Following the approval of a Bitcoin Spot ETF by the US on January 10th, South Korea has maintained its ban on crypto ETFs, citing concerns about financial stability and investor protection, according to local media reports.

While the United States embraces the new era of Bitcoin Spot ETFs, South Korea’s financial regulator remains committed to existing rules that limit the inclusion of crypto in the ETF landscape.

The decision reflects the country’s cautious approach to the evolving crypto landscape, which is rooted in the goal of maintaining financial stability.

South Korean law currently restricts ETFs to traditional financial instruments and commodities, explicitly excluding crypto.

Since 2017, the country’s financial institutions have been prohibited from investing in cryptocurrencies because they are not recognized as official financial assets.

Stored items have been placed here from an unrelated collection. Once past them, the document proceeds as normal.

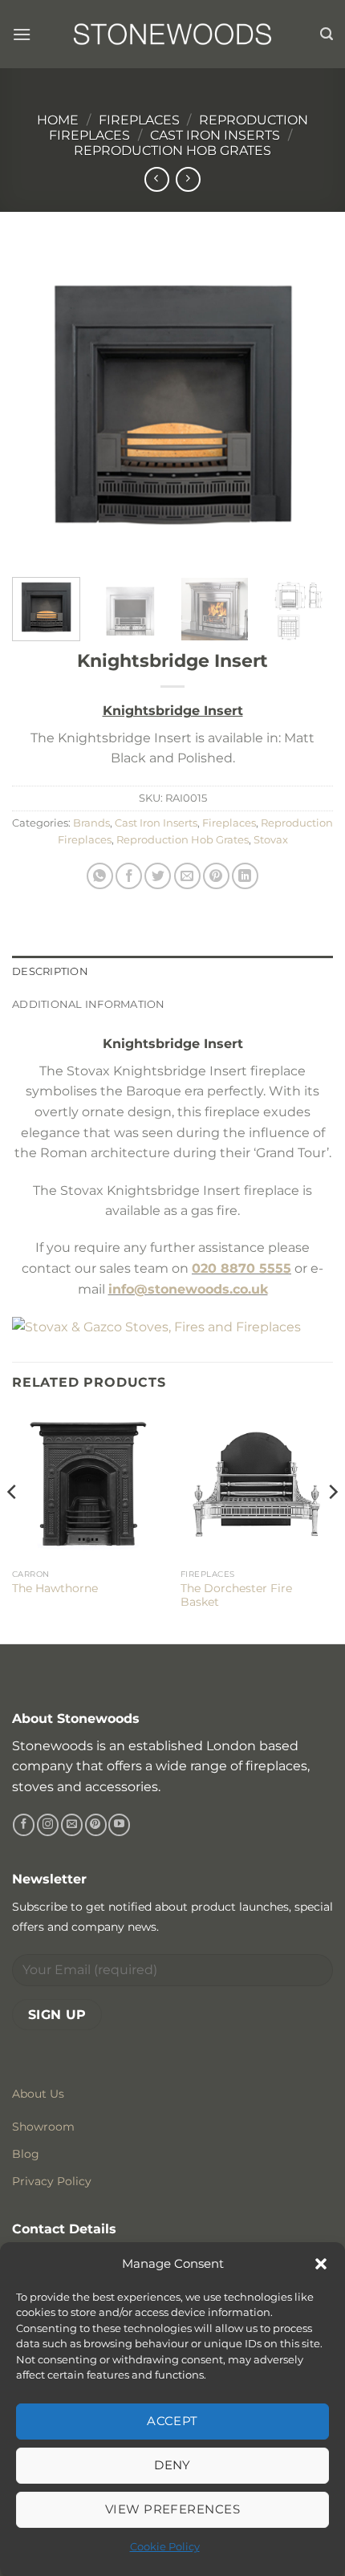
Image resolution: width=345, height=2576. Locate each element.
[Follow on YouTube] (119, 1825)
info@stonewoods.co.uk (188, 1289)
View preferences (172, 2509)
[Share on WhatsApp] (100, 876)
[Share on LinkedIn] (245, 876)
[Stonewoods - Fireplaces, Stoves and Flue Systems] (172, 33)
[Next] (306, 404)
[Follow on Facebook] (23, 1825)
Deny (172, 2464)
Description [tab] (50, 971)
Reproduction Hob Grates (172, 150)
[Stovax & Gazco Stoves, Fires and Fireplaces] (156, 1326)
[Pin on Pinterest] (216, 876)
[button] (321, 2264)
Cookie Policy (165, 2546)
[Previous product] (188, 179)
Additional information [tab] (88, 1004)
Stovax (271, 840)
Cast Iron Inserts (215, 135)
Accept (172, 2420)
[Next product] (156, 179)
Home (58, 120)
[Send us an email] (72, 1825)
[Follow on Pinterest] (96, 1825)
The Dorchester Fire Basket (236, 1595)
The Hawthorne (55, 1588)
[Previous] (38, 404)
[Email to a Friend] (187, 876)
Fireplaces (139, 120)
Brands (91, 823)
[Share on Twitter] (157, 876)
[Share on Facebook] (129, 876)
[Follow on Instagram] (48, 1825)
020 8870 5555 (241, 1268)
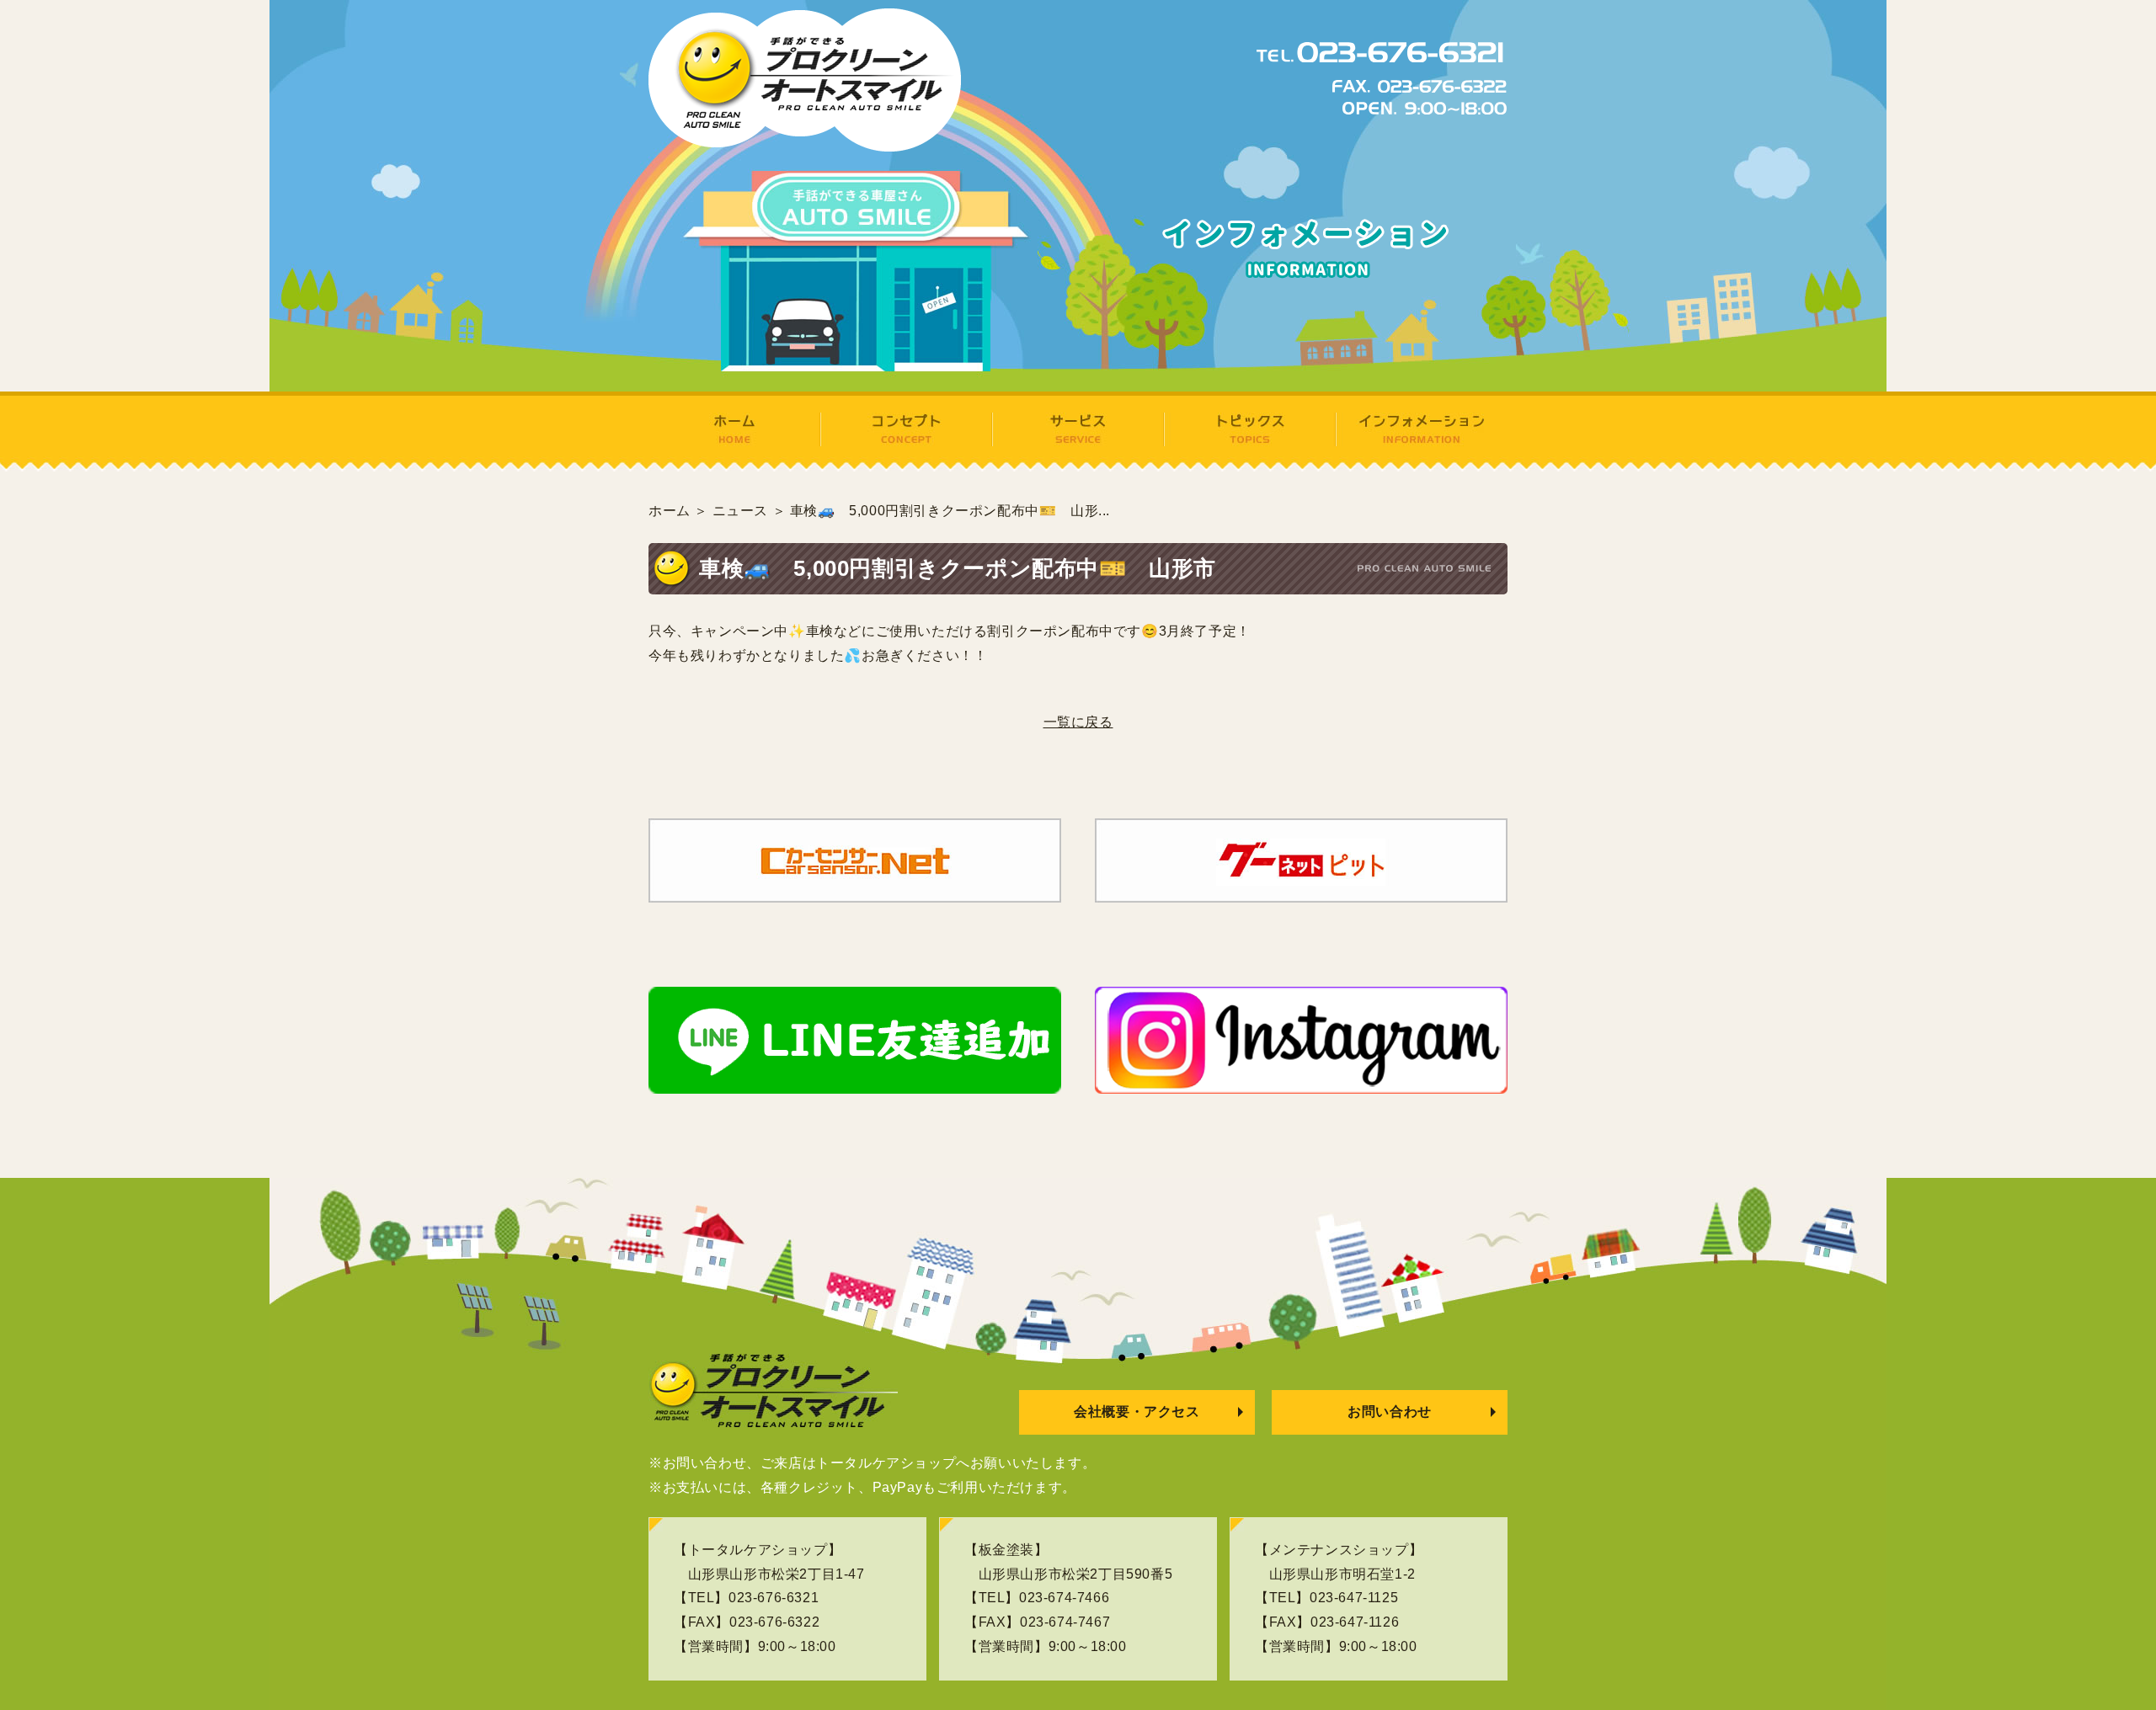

Despite the current ban, South Korea is actively working to develop comprehensive crypto regulations. The first component of this regulatory framework was approved last year and is set to take effect in July 2024.

This first phase focuses on laying the groundwork for crypto regulation, while the second phase, which is currently in the works, is expected to provide clear and specific rules governing crypto issuance, listing, and delisting.

South Korea’s methodical approach to cryptocurrency regulation reflects the country’s commitment to creating a secure and stable environment for investors and the financial sector.

The country’s proactive stance demonstrates a recognition of the importance of adapting regulatory frameworks to the dynamic nature of the crypto industry, balancing innovation with investor protection and financial stability.